The affected factory is responsible for building Jeep Cherokees, and the company has cited a desire to cut costs as it ramps up its investments in electric vehicles as the reason behind the move.
When production ceases at the plant in Belvidere on February 28, the facility's workers will be placed on indefinite layoffs.
In an emailed statement, Stellantis, which was formerly known as Fiat Chrysler, noted: “Our industry has been adversely affected by a multitude of factors like the ongoing COVID-19 pandemic and the global microchip shortage, but the most impactful challenge is the increasing cost related to the electrification of the automotive market.”
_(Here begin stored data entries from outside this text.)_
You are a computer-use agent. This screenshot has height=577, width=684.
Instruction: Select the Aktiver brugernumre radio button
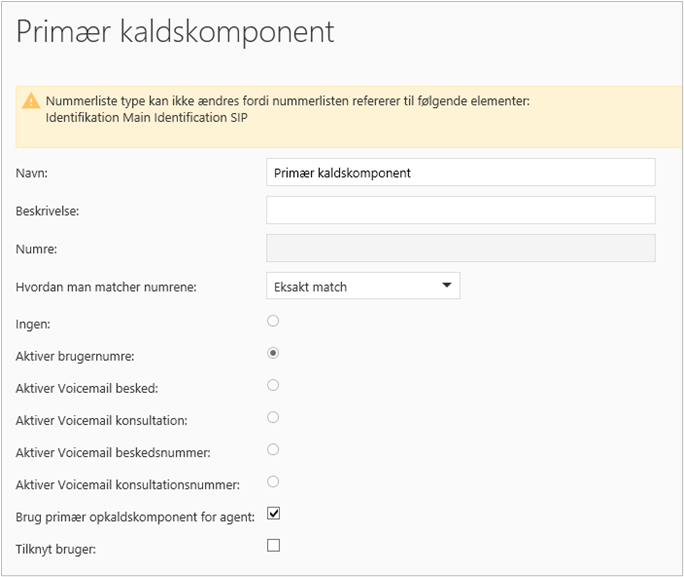(273, 353)
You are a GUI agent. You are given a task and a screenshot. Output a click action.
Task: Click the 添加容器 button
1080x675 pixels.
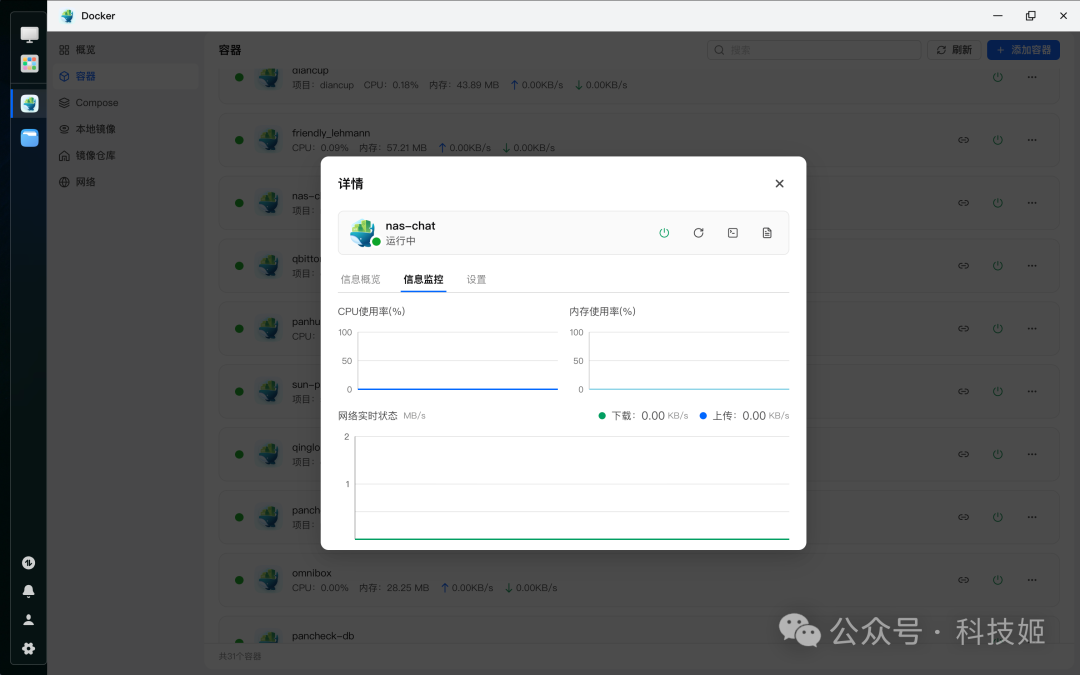[x=1023, y=50]
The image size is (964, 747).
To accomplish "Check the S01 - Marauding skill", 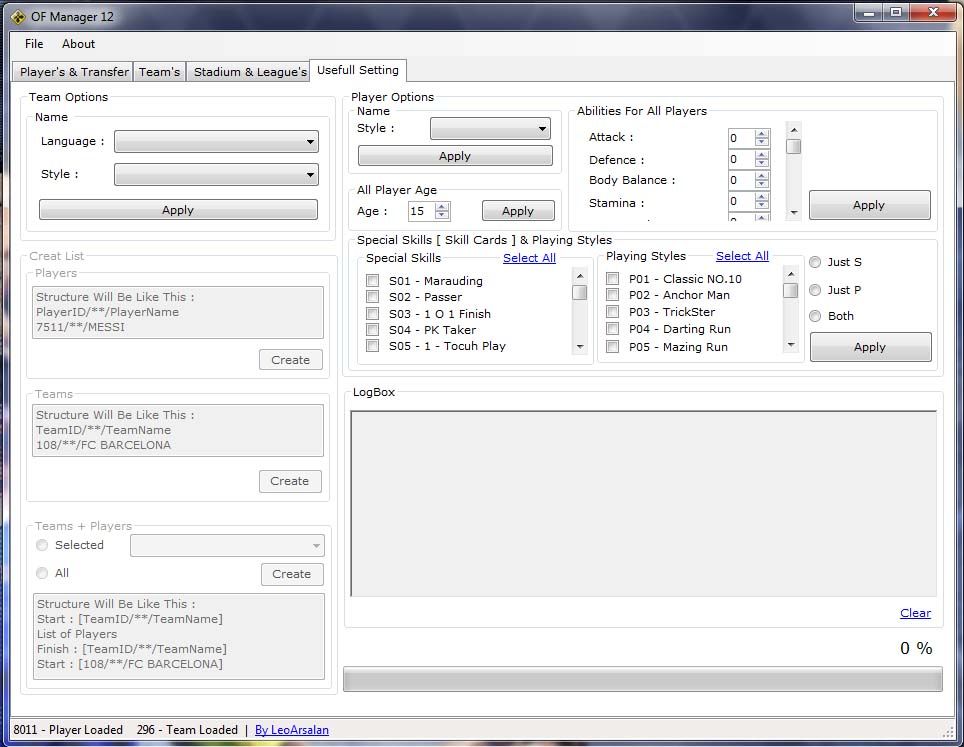I will coord(373,281).
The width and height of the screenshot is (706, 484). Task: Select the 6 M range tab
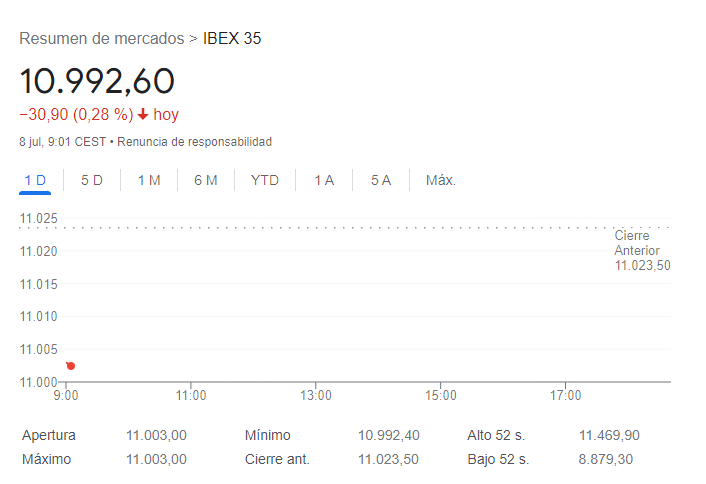coord(206,180)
The carmaker characterized the idling as a “difficult but necessary action” and said they are trying to find new ways to use the facility but added that they have no further details to share at the moment.
Not surprisingly, the news has not been well received, particularly given the timing of the announcement so close to Christmas. United Auto Workers President Ray Curry used terms like “unacceptable” and “grossly misguided” to describe the move.
In a statement, he said: “Announcing the closure just a few weeks from the holidays is also a cruel disregard for the contributions of our members from UAW Locals 1268 and 1761. We will fight back against this announcement.”
Sales of the Jeep Cherokee were down by around 61% in the third quarter of this year, which is a bigger drop than any other type of vehicle in the Jeep lineup. When the Belvidere plant goes idle, Jeep Cherokee SUVs will be produced at the company’s plant in Toluca, Mexico.
The shop chairman for the UAW Local 1268, which represents hourly workers at the Belvidere plant, said: 'It's a pretty tough pill to swallow that they're going to ship your vehicle to Mexico. To me there is no question about it. Their plan is to close this plant.”
The company is currently lagging well behind other major automakers in the U.S. when it comes to electric vehicle development. While Stellantis will be investing $4.1 billion in a battery factory in Canada and splitting a $3 billion bill with Samsung for an Indiana battery factory, peers like GM are spending $7 billion on one of its three electric vehicle factories that are currently in the works, while Ford is building three electric vehicle locations to the tune of $11.4 billion.
Interestingly, Ford also conducted a recent round of layoffs that saw roughly 3,000 jobs slashed. At the time, one of the reasons cited for the layoffs in a memo from CEO Jim Farley and Chairman Bill Ford was electric vehicles. The memo noted: “We have an opportunity to lead this exciting new era of connected and electric vehicles. Building this future requires changing and reshaping virtually all aspects of the way we have operated for more than a century.”
Stellantis has said that it will be investing more than $31.6 billion to electrify its vehicle lineup through 2030.
UAW Vice President Cindy Estrada pointed out one very big reason the move to idle the plant is hard to accept. She said that “companies like Stellantis receive billions in government incentives to transition to clean energy. It is an insult to all taxpayers that they are not investing that money back into our communities.”